Requirement: Could you copy the lines below exactly, leaving none out?

[Stored data]
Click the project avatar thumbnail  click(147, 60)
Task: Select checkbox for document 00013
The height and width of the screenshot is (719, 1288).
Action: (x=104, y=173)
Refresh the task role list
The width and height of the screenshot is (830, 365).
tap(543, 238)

Expected answer:
Click the project avatar thumbnail  click(147, 60)
Task: Select checkbox for document 00013
The height and width of the screenshot is (719, 1288).
Action: (x=104, y=173)
Refresh the task role list
The width and height of the screenshot is (830, 365).
tap(543, 238)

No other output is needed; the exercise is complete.